Earlier this week on Instagram and I asked followers what they wanted to know more about on Wellness Wednesday and the suggestion I decided to write about is setting boundaries.

Setting boundaries is incredibly important in our personal and professional lives, and something that I often talk about with clients. The problem is that for many people, we feel guilty when setting boundaries. For example, maybe you do not want your neighbors visiting you for hours each time they stop by, but how do you politely stop this behavior from happening? You don’t want to offend your neighbor or make them believe that you don’t value the relationship. However, you also know that there are other things you could be and rather be doing than talking with them for three hours multiple times a week.

Before exploring how to set boundaries, let’s take a step back.  In psychotherapy when we refer to boundaries, we are often talking about the personal limits and outlines that you define, which can be psychological, physical, emotional, and even spiritual. Boundaries do not always need to be rigid and rather can be flexible. I believe that too often when recommending to a client that they set boundaries, their initial hesitation is because they envision very rigid boundaries and offending others. With flexible boundaries, a person can create limits by determining who or what to let in or out, but also adjust depending on the context.

When it comes to mental health, issues with boundary setting are often common in cases that involve substance abuse, personality disorders, family dysfunction, power relations (e.g., domestic violence and other abusive relationships), and even unhealthy of work-life wellness. In such cases, setting boundaries can quite powerful, as they positively affect our overall wellness, as well as give us a sense of strength.  

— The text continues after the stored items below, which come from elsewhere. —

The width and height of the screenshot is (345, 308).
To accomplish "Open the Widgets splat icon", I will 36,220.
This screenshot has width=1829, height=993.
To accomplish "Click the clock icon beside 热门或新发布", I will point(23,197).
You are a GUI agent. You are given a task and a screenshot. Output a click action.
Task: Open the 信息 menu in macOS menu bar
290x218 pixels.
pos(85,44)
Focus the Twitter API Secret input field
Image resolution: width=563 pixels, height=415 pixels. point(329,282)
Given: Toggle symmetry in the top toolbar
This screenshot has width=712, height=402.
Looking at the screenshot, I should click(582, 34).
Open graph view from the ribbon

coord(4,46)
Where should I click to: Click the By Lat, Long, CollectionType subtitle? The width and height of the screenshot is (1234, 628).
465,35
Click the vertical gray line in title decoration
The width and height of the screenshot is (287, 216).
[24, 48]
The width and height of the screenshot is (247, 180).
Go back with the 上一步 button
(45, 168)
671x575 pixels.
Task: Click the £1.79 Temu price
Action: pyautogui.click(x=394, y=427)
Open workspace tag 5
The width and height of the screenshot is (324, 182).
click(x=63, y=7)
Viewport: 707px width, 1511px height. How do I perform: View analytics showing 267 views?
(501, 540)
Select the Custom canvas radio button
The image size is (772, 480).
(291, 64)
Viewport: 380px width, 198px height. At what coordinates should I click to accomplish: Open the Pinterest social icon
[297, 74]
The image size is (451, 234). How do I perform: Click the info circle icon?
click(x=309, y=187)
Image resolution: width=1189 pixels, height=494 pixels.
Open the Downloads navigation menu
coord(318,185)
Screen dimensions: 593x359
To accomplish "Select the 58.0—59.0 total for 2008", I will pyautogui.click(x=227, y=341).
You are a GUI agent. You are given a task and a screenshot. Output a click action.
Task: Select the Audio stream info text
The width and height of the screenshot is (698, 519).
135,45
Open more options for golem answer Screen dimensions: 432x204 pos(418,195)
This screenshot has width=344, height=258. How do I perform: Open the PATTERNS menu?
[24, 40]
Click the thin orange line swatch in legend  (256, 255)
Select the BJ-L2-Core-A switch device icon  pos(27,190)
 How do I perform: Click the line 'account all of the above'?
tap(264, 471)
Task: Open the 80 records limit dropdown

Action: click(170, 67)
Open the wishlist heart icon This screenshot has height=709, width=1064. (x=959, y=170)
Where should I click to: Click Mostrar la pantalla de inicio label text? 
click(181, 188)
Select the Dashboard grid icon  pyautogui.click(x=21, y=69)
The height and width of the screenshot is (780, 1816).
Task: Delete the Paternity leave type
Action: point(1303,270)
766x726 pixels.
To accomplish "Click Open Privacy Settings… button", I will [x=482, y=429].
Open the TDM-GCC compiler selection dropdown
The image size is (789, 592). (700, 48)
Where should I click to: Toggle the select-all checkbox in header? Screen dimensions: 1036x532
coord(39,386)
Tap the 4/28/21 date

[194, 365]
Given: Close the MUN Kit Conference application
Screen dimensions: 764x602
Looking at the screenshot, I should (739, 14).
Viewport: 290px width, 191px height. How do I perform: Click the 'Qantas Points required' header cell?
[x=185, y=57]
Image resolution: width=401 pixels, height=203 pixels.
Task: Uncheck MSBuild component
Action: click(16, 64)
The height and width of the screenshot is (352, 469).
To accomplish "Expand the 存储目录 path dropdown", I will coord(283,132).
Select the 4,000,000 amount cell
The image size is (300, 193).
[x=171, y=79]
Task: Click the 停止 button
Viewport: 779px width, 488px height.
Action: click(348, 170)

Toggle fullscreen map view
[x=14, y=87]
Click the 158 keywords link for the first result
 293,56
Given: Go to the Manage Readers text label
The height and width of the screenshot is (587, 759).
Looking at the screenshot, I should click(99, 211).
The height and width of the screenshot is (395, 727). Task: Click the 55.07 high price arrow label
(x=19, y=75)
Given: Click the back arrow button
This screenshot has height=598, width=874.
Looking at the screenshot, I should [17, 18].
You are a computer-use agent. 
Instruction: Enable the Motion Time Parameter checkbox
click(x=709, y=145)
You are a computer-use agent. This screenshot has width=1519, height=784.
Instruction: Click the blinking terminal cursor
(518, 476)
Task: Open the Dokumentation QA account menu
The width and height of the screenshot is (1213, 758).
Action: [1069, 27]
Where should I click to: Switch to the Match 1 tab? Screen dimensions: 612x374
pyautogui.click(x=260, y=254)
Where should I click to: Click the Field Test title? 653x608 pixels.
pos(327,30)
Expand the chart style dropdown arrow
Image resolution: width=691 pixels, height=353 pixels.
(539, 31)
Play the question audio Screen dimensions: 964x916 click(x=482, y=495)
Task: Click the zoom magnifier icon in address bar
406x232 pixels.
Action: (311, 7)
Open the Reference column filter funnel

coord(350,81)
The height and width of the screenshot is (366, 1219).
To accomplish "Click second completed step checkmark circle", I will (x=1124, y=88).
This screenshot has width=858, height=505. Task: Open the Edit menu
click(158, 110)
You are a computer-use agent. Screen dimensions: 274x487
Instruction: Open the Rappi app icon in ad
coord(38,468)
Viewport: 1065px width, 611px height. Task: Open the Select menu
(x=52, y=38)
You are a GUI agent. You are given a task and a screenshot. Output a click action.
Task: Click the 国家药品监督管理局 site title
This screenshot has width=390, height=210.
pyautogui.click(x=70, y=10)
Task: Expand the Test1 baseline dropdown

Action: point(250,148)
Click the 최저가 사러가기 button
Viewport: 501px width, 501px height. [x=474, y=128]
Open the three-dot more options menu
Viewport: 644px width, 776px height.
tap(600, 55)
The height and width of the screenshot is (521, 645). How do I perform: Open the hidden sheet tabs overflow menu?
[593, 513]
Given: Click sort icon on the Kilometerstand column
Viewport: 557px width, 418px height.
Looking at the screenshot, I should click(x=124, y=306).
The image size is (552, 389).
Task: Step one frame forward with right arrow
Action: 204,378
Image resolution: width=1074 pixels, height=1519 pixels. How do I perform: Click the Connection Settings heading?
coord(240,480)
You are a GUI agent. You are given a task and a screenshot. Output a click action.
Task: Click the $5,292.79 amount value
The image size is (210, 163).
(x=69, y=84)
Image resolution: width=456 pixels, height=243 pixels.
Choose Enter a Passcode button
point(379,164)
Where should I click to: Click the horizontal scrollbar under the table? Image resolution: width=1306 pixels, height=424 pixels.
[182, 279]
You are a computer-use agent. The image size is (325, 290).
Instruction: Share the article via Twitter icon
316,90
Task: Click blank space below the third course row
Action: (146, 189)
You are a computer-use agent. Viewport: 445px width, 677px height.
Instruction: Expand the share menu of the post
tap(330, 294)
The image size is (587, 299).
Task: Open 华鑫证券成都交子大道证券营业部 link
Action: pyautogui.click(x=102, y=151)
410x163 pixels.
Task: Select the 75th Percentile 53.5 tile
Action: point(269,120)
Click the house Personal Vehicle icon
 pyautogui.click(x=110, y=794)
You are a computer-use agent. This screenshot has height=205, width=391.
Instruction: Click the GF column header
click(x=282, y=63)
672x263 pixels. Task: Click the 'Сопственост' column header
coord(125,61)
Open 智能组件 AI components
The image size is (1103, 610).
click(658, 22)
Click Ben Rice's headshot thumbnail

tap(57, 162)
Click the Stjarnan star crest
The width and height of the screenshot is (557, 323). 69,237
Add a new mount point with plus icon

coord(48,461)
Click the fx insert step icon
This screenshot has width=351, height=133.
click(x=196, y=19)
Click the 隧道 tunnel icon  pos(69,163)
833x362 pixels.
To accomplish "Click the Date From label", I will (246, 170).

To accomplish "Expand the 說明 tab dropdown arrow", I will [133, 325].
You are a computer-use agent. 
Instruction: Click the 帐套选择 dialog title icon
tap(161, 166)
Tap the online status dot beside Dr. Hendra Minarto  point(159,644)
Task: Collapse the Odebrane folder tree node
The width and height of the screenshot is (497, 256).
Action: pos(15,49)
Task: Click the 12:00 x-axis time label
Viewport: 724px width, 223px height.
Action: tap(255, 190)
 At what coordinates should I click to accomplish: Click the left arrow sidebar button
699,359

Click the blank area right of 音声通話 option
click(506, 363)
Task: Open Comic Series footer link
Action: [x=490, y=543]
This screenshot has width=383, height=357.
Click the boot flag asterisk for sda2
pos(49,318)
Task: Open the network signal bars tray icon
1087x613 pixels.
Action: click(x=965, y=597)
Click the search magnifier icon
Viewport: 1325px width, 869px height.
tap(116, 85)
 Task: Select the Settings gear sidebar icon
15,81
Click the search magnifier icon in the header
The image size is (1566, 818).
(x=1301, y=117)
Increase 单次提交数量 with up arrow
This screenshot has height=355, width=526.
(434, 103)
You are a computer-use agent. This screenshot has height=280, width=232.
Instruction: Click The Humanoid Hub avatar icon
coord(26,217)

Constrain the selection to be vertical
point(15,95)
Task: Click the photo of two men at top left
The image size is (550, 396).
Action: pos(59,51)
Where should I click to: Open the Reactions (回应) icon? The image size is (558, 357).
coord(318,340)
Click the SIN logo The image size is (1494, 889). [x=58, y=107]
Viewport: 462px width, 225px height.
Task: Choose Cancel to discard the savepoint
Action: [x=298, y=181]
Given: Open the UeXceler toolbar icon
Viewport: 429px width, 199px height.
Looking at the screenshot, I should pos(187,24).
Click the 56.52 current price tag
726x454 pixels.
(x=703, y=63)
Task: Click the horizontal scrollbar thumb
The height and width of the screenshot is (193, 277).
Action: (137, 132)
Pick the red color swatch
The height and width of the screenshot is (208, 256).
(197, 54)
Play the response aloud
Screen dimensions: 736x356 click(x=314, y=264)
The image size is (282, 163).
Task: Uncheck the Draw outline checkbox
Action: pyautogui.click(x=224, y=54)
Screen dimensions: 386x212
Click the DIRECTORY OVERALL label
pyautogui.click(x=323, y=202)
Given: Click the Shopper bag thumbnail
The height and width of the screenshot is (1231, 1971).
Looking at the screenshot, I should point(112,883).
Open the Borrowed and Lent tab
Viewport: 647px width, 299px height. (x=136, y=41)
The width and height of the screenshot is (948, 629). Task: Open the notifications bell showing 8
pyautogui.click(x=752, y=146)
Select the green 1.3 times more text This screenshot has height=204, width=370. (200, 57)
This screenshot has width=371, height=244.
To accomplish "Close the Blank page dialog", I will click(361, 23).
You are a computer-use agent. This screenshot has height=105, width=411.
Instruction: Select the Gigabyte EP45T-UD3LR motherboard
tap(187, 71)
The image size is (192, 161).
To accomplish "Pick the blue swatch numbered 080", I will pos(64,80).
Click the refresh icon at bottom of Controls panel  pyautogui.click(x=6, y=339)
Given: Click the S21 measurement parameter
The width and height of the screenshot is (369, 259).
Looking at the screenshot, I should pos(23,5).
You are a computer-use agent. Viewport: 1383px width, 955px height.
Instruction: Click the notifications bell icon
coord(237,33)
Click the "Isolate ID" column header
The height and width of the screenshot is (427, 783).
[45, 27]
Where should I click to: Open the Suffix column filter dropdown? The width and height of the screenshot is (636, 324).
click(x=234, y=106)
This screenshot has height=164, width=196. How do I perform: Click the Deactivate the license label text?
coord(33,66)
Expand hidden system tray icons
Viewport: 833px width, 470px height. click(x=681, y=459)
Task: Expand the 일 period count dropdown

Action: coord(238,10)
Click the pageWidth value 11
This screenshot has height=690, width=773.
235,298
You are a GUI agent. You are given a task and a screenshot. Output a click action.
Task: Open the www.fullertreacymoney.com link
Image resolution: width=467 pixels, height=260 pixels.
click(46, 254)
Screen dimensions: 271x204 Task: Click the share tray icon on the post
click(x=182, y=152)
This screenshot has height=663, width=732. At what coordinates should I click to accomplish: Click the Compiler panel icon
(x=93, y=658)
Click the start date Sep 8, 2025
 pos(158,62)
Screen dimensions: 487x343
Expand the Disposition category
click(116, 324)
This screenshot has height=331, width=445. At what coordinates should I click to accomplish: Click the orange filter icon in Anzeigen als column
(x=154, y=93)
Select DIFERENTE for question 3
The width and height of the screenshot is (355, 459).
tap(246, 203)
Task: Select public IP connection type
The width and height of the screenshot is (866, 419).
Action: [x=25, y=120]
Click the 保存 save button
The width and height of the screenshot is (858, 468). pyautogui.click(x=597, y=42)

Boundaries also prevent us from harmful situations. For example, clients who are in relationships with family members who are manipulative and abusive will often feel guilt and shame about stepping back from those relationships. I will often hear, “…but that person is my (fill in the blank). Is it bad if I cut ties?” Or they might even experience guilt or shame from another family member, such as a sibling, who makes comments such as, “That is your (fill in the blank). How could you not speak to them anymore?” But instead we should ask, is okay for you to continue to experience the abuse from the harmful person in order to maintain the relationship? Or would it be healthier for you to create a boundary?

So how can you create boundaries? Well, there are a few steps.

  1. You need to consider what are your limits. It is okay to process this from a logical perspective, as well as take into consideration your emotions. Sure, this person is your boss, but is it okay that she calls you at 11:00 PM when you are not on call? How do you feel about those late-night calls? Maybe they make you angry and irritable that your boss does not respect your home life.
  2. Give yourself permission to set the boundary and notice when it is difficult for you to follow-through. What would happen if you don’t answer work calls when you leave the office for the day? Can you talk to your boss about this and request not to be contacted after-hours, except for really important issues? How can you be flexible?
  3. Once you determine and set your boundaries, assess your overall wellness needs, and practice self-care. Perhaps not only do you stop answering calls in the late evening, but you also turn your phone on silent and disable notifications after 8:00 PM.
  4. If the struggle continues, seek support. Counseling can help you determine why you struggle with boundary setting and empower you to make lasting changes.